Por Paulo Moreira Leite, para o Jornalistas pela Democracia
O mesmo STF que retirou Lula da campanha presidencial reafirmou seu direito a viver em liberdade, abrindo uma nova etapa em nossa vida política, escreve Paulo Moreira Leite, do Jornalistas pela Democracia
A decisão do STF, ontem, ao reafirmar o princípio da presunção da inocência, representa a primeira derrota importante da Lava Jato desde que os brasileiros ouviram falar de um certo juiz Sérgio Moro, juiz de Curitiba, em 2014.
Tão apertada quanto a votação que retirou Lula da campanha presidencial, em 2018, a votação de ontem ilustra o ponto básico.
Ao devolver Lula para a vida política do país, o STF desnuda a natureza precária da vitória eleitoral de Bolsonaro e tudo o mais que veio a seguir, deixando clara a fragilidade do processo de destruição nacional iniciado a partir de janeiro de 2019.
Exibindo coragem para enfrentar as mesmas pressões espúrias que não soube responder no ano passado, nossa mais alta corte de Justiça devolveu aos brasileiros e brasileiras a oportunidade de repensar o país em que têm vontade de viver.
A decisão abre as cortinas de um horizonte — político, econômico, social — que parecia fechado.
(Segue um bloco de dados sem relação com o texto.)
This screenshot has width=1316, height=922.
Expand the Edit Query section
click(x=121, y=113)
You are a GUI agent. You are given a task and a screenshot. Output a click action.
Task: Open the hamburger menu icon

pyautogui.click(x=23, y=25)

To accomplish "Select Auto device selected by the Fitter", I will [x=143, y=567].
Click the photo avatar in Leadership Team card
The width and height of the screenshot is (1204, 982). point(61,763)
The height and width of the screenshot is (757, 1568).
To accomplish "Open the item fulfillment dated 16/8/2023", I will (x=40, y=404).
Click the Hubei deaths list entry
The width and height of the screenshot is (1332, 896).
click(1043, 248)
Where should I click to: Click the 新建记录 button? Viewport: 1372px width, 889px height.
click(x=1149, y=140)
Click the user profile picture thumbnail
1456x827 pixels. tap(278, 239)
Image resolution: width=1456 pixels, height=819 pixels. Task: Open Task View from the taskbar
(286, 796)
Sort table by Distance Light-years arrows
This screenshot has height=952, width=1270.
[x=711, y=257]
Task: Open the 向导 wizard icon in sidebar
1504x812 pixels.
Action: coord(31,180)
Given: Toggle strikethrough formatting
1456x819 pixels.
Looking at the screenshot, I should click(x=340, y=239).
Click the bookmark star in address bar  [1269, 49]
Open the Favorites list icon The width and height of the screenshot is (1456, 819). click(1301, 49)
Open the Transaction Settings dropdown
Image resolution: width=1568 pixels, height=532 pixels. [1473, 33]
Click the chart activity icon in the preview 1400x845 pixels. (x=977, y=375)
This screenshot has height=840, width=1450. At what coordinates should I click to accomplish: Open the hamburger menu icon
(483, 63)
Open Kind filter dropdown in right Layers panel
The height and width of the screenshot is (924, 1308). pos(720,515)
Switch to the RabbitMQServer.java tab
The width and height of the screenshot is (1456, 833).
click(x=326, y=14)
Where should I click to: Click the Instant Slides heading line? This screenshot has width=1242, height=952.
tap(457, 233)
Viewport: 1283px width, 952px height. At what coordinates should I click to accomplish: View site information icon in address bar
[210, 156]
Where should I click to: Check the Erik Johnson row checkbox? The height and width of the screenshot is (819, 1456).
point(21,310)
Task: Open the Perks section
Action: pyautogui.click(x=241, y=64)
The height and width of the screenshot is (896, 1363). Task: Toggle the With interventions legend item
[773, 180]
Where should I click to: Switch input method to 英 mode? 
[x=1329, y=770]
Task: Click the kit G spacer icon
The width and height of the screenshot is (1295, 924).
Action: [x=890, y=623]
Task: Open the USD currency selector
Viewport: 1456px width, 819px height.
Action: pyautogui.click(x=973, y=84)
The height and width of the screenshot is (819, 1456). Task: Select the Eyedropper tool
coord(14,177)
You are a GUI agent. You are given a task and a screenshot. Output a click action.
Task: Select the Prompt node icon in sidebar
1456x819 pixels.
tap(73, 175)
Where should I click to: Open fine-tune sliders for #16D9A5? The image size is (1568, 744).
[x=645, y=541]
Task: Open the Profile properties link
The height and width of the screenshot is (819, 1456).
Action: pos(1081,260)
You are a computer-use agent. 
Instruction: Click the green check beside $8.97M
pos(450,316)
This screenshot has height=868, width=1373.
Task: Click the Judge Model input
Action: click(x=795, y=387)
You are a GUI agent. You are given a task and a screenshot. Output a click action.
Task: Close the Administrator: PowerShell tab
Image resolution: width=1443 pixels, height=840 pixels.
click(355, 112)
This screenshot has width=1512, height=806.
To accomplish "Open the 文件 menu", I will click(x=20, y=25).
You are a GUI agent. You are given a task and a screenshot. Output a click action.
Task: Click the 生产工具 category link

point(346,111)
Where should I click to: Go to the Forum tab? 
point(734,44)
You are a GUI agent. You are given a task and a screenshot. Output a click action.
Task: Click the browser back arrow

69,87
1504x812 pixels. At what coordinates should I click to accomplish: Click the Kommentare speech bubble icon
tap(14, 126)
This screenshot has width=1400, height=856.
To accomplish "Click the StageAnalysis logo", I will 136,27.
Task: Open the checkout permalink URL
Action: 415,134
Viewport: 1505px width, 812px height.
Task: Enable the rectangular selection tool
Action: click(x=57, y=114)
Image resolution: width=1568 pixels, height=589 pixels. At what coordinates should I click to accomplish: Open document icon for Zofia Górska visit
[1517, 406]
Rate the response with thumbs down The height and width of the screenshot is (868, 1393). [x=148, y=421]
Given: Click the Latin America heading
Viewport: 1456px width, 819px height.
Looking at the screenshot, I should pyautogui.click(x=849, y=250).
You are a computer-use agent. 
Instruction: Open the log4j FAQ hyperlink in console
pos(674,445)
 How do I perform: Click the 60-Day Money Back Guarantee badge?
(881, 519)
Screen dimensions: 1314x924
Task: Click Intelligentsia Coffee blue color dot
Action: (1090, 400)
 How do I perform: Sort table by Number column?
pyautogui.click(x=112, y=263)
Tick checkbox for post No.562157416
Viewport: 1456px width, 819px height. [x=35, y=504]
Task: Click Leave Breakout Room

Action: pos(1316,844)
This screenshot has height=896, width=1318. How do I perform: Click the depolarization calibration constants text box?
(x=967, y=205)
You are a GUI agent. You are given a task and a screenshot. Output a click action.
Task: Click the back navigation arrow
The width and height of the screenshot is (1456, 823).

Não temos mais certeza de que o futuro do Brasil pertence a direita e a extrema direita, certo?
O voto de Celso de Mello mostrou que a presunção da inocência é o horizonte necessário dos povos que venceram grandes ditaduras — como a Italia de Mussolini, Portugal de Salazar, o Brasil que derrotou os militares.
Não por acaso, essa garantia foi incluída na Constituição de 1988, aquela que representou o enterro da ditadura e, ontem, deu uma lição de cidadania e coragem no queixo de seus herdeiros e aproveitadores. Não há muito a fazer, além de comemorar.